My youngest step daughter is allergic to both eggs and peanuts (has to carry an EPI pen) since finding out i have gone through the effort of baking all her favourite treats with egg and peanut free mixes, is there any way i could share these with her mum without causing trouble or should i keep them to myself?
Miss 4 loves an occasional brownie or cupcake as all kids do so i thought it might be a nice thing to do so her mum doesn't have to do all the experimenting that i did with the egg substitutes ?
11 Replies
Do you have a healthy relationship with bio mum?
If so, go for it!
I would love for my kids step mum (if I were seperated from their father) to share recipes with me.
Maybe send a box of treats home with her and let bio mum taste them.
If she likes them, ask if she wants the recipe.
Or, send the recipe home with step daughter. Tell her if she likes the goodies, maybe bio mum will help her make more.
What a wonderful thing for you to do!
Hmmm this is a tough one, I guess it depends on your relationship with the child's mother. And weather she would see it as an insult or a help? Maybe make the child a cook book of her favourites, and let her take it back and forward too both houses, mum may have some great recipes to share too?
I cant help but think if this was as straightforward as this there's no need to post.
Does bio mum already give her cookies and brownies or are you trying to introduce this?
Do you get along with her? If so ask for recipes. Ask where she gets hers from. Eventually this may lead to recipe swapping.
OP here
We have a rocky relationship. But i thought it might be something helpful for her, not as an insult or anything bad. I figured i found something that worked that both the kids liked so miss 4 doesn't feel left out when her older sister gets a treat.
She feels the same about treats as i do, they are only a sometimes food, a treat, not a regular thing.
I was actually going through the egg substitutes as Christmas is coming and i wanted to be prepared well in advance with some tasty allergen free food for miss4
Since the relationship is rocky id say no. maybe the topic will open communications dont push what you do on her, just let her know and she will appreciate the effort you go to of baking.
If it's rocky then definitely no. I know your intentions are good,my it I can almost guarantee it will be misinterpreted.
If you normally share things then yes, if you don't, then hell no.
Given that she is her daughter I'm positive she has many, many recipes that she uses to cook. I get that your intentions are good but I can definitely see how she could find it insulting, I personally wouldn't.
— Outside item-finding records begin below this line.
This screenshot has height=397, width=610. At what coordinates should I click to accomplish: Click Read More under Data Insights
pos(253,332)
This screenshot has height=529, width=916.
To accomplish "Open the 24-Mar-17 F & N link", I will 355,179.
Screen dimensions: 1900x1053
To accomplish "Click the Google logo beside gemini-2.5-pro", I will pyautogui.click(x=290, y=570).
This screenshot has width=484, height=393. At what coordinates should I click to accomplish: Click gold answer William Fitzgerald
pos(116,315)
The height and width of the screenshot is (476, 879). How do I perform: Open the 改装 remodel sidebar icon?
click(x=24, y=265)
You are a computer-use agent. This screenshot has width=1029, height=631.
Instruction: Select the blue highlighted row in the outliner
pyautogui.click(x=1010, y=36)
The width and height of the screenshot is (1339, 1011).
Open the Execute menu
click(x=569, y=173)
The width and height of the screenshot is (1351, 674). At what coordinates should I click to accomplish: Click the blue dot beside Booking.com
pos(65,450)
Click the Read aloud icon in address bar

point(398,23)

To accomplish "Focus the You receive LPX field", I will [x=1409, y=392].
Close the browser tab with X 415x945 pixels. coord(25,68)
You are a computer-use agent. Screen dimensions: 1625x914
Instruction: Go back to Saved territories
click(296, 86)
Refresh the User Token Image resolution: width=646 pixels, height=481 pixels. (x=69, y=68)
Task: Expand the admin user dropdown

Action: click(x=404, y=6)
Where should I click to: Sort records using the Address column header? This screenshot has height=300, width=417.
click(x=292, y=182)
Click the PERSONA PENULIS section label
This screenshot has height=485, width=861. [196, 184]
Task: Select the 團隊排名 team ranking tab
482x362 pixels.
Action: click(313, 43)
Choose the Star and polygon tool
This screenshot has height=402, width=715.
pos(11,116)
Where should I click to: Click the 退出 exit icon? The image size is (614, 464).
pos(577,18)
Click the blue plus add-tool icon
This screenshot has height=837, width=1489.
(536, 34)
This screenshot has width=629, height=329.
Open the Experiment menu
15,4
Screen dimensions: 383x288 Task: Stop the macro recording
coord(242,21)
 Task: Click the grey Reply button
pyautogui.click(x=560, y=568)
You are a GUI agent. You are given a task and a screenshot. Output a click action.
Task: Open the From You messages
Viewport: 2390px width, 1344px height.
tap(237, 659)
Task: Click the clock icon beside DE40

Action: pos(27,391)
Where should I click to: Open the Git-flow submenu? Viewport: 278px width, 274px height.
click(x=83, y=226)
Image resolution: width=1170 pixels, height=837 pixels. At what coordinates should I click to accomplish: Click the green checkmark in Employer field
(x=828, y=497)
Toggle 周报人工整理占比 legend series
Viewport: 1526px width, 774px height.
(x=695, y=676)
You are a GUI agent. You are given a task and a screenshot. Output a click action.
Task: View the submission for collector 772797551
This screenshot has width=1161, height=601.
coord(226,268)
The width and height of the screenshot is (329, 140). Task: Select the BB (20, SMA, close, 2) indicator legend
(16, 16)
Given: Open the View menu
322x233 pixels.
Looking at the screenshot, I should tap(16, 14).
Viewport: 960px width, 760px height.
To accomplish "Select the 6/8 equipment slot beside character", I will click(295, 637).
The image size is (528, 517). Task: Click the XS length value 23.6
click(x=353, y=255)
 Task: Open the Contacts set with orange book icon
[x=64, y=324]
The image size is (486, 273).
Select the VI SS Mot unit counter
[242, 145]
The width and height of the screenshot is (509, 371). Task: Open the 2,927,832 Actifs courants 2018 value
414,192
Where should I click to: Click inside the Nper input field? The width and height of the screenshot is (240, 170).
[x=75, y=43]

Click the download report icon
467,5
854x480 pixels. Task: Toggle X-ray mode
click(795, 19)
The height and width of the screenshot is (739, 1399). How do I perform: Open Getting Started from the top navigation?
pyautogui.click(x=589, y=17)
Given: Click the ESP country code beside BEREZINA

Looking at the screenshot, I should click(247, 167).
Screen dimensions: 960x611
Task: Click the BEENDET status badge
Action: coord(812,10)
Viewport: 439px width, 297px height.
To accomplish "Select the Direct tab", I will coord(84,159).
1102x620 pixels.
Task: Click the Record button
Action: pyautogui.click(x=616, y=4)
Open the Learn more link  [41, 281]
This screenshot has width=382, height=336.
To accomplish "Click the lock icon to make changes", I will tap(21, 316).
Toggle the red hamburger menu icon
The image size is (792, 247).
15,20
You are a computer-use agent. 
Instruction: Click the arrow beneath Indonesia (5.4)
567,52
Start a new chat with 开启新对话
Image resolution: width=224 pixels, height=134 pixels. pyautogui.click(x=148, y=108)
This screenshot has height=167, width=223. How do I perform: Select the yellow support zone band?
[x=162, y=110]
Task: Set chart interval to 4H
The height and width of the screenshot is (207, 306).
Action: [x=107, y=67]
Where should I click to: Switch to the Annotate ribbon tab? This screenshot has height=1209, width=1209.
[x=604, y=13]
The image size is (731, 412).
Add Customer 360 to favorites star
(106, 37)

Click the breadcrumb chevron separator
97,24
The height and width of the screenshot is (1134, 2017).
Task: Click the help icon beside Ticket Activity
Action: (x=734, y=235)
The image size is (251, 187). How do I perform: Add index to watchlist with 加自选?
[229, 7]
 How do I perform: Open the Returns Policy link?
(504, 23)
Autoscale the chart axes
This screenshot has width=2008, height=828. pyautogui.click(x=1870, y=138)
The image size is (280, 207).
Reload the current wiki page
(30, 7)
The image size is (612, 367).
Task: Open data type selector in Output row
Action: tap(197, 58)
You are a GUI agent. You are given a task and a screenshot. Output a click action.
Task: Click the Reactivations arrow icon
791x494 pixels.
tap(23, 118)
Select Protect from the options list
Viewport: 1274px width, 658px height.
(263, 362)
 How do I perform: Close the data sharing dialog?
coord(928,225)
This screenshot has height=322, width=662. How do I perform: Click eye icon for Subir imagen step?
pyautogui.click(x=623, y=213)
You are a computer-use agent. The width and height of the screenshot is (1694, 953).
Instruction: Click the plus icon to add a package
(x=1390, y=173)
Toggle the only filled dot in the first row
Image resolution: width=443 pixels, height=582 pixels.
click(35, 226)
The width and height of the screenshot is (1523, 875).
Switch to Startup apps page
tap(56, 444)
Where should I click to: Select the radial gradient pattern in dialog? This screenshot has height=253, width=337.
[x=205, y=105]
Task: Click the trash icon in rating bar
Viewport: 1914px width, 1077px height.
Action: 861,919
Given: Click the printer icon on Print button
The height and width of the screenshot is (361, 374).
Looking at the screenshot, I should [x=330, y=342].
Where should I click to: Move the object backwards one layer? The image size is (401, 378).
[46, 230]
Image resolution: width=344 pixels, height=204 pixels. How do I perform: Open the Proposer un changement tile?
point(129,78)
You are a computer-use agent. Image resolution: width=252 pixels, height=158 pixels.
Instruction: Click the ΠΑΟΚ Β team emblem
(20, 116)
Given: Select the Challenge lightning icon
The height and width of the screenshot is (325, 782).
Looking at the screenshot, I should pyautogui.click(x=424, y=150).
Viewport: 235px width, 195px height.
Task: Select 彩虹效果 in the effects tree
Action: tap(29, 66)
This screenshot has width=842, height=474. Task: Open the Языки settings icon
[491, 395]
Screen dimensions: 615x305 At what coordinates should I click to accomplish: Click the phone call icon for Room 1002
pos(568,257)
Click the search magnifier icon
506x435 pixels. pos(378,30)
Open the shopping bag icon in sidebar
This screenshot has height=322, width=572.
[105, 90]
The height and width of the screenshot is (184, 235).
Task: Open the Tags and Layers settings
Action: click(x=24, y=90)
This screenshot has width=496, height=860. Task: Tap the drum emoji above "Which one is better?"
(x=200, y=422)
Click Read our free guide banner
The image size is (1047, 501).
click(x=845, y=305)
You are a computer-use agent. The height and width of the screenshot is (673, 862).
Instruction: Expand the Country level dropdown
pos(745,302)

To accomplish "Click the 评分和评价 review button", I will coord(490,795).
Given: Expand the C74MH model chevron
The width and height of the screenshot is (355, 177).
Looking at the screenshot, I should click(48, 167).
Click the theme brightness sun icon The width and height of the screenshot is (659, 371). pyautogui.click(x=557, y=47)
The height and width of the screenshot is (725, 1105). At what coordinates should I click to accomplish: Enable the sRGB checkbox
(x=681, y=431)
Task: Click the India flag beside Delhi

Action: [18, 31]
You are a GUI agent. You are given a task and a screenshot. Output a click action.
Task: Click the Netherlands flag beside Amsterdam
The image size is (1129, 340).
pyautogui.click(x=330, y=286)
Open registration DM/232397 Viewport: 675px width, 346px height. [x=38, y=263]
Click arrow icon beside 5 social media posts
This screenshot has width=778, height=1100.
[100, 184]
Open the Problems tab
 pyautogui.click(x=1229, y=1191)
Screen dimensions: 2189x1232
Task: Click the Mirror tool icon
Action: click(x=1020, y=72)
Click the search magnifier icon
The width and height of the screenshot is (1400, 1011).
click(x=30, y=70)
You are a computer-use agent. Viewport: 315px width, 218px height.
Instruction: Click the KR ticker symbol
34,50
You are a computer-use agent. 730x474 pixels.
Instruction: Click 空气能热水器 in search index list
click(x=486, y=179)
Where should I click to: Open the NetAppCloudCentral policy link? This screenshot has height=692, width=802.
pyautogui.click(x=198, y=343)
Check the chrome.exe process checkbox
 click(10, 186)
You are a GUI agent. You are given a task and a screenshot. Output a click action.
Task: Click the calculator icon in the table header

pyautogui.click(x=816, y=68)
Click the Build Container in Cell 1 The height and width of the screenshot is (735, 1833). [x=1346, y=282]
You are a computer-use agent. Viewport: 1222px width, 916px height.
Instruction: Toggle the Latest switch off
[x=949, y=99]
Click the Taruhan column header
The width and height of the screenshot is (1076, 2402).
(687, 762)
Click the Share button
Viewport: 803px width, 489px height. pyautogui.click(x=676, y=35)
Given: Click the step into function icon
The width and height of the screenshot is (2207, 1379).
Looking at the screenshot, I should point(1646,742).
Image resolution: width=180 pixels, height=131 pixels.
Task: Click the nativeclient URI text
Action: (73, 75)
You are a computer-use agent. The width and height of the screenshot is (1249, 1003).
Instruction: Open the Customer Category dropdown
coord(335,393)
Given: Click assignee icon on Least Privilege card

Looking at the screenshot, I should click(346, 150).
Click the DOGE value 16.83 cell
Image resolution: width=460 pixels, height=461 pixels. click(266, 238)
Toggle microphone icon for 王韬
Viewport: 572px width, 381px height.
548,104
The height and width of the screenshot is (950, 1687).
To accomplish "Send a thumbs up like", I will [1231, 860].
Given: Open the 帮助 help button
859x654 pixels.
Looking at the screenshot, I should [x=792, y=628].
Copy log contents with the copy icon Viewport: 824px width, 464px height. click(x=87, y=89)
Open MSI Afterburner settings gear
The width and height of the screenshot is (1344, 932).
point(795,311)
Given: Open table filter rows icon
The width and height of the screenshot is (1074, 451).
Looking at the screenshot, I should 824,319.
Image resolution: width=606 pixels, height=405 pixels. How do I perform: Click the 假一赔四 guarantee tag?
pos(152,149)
I would just leave it. If step daughter really likes it she may tell her mum and then mum could ask you. Otherwise maybe reaching out an olive branch and asking mum for one of her recipes then maybe suggesting a shared cookbook that can be added to.
OP here
Both of my step kids asked if they could 'please please please!' take some brownies home and the recipe for their mummy to have a look at 'because we love them so much and want to show mummy!' so i let them take enough brownies for two each (for them and their mum) and gave them the recipe. It was received fairly well so hopefully there's no ticking Time bomb.